İspanya'nın, üçüncü büyük bankası olan Bankia'nın sermayesini güçlendirmek için özel tertip tahvil çıkarma planının Avrupa Merkez Bankası tarafından reddedilmesi durumu daha da kötüleştirdi. Başta İspanya ve İtalya olmak üzere Avrupa'nın yüksek borçlu ülkelerinde tahvil piyasasından başlayarak banka hisselerine ve piyasa geneline yayılan bir satış dalgasıyla karşılaştık.

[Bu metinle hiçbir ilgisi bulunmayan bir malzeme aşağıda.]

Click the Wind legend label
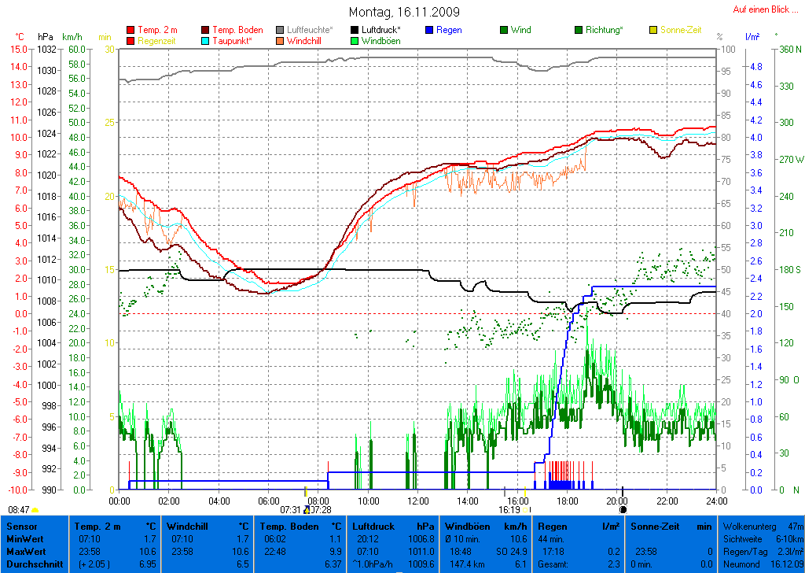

Risk iştahına duyarlı bir piyasa olan Türkiye, dünya borsalarındaki satış dalgasından payına düşeni fazlasıyla aldı. Açıklanan şirket karları ve ekonomik verilerin beklentilerden daha iyi gelmesine rağmen İMKB son iki ayda %10'a yakın gerileyerek 55.000 seviyesinin altına geriledi. Dış dengedeki göreceli düzelmeye ve Merkez Bankası'nın para piyasasını sıkılaştırmasına rağmen Türk Lirası, dolar- euro döviz sepetine karşı yeniden 2,09 seviyesine gevşedi.
Geldiğimiz noktada piyasaların Yunanistan'ın Avro'dan çıktığı bir senaryoyu ve bunun yüksek borçlu ülkeler üzerindeki etkilerini kısmen fiyatladığını görüyoruz. Yunanistan'da Haziran ortasındaki seçimler sonrasında istikrar paketini yeniden müzakereye açan ve Avro'dan çıkışı savunan bir hükümetin iş başına gelmesi durumunda piyasalardaki satışlar biraz daha sürebilir.
Bu süreçte borsada fiyatlar ne kadar gerileyebilir? Piyasaların riskleri ne derece fiyatladığını ölçmek için kullandığımız Zımni Piyasa Riski Modelimiz bu konuda önemli ipuçları veriyor. Risk priminin 2008 ve 2011 yılının son üç ayındaki kadar yükselmesi durumunda İMKB'nin 50.000 seviyesine gerileyebileceğini tahmin ediyoruz.
Avrupa Merkez Bankası'nın zamanında devreye girmesi durumunda satış dalgasının daha sınırlı olacağına inanıyoruz. Almanya ile Fransa ve İtalya arasındaki müzakerelerden kısa vadede bir sonuç çıkmayacağını gören Avrupa Merkez Bankası'nın Yunanistan seçimleri sonrasında işlerin kötüye gitmesi durumunda hızla devreye girerek piyasaları sakinleştireceğine inanıyoruz.
Avrupa Merkez Bankası'nın hızla faiz oranlarını indireceğini, bankacılık sistemine sınırsız ve uzun vadeli fon sağlayacağını ve İtalya, İspanya gibi sistemik risk oluşturan yüksek borçlu ülkelerin tahvillerinde alım yapacağını tahmin ediyoruz.
Avrupa'nın durgunluğa girmesi, Asya ve ABD ekonomilerindeki yavaşlama ile birlikte emtia fiyatlarının düşmesi ve bölgenin görece en hızlı büyüyen ülkesi Almanya'da enflasyonun hedefin altına gerilemesi para politikasını gevşetmekte Avrupa Merkez Bankası'nın elini güçlendiriyor.
Bize ayrılan yerin sonuna geldiğimiz için lafı uzatmadan sadede gelelim. 69,000 hedef değerine göre %25 artış potansiyeli taşıyan İMKB için AZALT olan görüşümüzü BİRİKTİR olarak değiştiriyoruz.
Hafta içinde dünya borsalarındaki satışlara paralel İMKB'de muhtemelen gerileyecek olan fiyatların alış fırsatı olarak kullanılmasını öneriyoruz.